_EXERCISE_. Give again, word for word, every line below from the one that has "This screenshot has height=734, width=1306." through the one that has "Task: Sort the Ablaufdatum column", both included, and no others.

_GIVEN INFORMATION_.

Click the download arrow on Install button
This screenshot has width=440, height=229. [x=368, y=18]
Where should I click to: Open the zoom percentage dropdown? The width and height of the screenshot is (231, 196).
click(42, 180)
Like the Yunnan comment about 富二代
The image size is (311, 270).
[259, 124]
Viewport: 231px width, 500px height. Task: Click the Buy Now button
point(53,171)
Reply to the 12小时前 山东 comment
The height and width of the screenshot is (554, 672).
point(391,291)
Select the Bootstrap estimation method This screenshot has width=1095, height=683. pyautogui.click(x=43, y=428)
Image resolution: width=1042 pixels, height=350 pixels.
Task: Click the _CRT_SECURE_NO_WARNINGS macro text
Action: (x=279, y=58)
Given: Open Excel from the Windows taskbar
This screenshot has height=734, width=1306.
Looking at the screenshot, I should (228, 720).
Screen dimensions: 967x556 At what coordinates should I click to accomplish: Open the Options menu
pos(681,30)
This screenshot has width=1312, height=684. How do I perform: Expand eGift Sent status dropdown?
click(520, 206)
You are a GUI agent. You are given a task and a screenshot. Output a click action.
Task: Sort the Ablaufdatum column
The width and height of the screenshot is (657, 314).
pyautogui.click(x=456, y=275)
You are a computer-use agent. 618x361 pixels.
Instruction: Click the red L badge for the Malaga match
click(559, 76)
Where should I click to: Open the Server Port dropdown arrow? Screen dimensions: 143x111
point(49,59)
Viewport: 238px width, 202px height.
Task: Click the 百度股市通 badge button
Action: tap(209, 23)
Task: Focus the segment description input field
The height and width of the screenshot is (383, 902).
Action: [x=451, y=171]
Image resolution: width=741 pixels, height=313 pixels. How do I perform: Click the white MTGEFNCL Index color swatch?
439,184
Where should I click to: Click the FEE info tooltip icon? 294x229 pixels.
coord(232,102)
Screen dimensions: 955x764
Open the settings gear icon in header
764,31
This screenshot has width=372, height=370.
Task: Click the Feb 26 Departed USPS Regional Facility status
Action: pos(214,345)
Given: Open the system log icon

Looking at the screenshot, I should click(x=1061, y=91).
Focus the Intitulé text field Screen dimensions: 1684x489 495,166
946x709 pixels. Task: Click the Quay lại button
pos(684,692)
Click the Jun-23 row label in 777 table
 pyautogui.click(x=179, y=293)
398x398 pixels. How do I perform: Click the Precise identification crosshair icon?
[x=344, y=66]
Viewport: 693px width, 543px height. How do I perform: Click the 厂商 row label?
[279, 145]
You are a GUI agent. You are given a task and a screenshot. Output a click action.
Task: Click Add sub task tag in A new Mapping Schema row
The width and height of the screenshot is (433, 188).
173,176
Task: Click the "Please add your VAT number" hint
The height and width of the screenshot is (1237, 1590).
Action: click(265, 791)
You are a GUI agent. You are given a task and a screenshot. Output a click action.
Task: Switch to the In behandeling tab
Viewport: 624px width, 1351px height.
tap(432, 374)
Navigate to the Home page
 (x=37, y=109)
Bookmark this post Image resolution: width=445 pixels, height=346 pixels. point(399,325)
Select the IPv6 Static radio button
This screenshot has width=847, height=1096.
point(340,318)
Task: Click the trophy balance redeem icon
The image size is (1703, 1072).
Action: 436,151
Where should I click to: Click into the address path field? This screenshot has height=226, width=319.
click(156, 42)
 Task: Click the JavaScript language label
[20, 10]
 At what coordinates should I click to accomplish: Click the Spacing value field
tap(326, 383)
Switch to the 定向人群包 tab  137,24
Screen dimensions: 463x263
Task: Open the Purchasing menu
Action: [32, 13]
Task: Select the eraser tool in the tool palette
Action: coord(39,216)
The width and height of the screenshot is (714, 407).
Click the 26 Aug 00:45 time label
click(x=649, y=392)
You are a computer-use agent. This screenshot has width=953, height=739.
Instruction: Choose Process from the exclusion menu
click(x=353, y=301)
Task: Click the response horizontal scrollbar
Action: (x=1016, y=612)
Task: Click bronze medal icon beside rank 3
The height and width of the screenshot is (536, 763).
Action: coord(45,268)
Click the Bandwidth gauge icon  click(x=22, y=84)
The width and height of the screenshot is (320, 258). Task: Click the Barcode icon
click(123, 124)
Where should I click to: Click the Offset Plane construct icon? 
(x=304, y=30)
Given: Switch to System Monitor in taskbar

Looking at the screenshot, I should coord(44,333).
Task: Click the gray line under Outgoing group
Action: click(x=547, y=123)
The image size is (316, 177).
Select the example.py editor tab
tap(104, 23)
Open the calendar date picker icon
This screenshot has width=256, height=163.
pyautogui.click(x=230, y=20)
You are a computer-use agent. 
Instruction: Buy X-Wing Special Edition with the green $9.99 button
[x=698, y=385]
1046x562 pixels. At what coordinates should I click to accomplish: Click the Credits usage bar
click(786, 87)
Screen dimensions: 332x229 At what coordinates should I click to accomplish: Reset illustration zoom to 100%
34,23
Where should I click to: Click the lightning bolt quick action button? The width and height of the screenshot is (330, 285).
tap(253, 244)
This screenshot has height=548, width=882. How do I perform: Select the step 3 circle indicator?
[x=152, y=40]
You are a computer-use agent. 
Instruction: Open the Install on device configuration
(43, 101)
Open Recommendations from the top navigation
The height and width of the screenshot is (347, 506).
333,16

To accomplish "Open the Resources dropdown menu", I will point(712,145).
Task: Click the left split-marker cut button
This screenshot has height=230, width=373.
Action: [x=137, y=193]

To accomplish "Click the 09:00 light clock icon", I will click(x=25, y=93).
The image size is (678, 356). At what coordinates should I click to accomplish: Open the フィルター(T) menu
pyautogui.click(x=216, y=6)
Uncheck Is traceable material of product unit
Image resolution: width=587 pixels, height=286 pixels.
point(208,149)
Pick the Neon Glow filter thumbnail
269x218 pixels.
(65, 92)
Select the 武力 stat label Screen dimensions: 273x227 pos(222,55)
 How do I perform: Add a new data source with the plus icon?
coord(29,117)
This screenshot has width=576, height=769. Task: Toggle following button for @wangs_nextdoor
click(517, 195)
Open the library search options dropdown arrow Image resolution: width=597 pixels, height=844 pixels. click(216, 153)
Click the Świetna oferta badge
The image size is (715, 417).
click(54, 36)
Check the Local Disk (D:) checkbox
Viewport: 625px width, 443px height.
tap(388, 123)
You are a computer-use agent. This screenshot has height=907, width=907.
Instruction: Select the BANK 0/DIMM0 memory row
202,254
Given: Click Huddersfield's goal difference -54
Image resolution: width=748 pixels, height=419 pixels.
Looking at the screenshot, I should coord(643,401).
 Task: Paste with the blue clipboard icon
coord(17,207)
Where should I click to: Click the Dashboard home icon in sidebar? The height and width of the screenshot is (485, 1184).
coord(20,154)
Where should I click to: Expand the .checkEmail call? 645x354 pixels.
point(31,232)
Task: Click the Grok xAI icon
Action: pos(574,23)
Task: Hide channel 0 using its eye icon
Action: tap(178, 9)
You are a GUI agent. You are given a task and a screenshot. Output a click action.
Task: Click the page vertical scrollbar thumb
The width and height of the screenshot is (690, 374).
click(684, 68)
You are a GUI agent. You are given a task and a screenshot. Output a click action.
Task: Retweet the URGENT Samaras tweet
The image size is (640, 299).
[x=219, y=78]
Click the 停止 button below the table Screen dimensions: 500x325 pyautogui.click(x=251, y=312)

_TASK RESPONSE_.
This screenshot has height=734, width=1306.
Looking at the screenshot, I should (228, 720).
Screen dimensions: 967x556 At what coordinates should I click to accomplish: Open the Options menu
pos(681,30)
This screenshot has width=1312, height=684. How do I perform: Expand eGift Sent status dropdown?
click(520, 206)
You are a GUI agent. You are given a task and a screenshot. Output a click action.
Task: Sort the Ablaufdatum column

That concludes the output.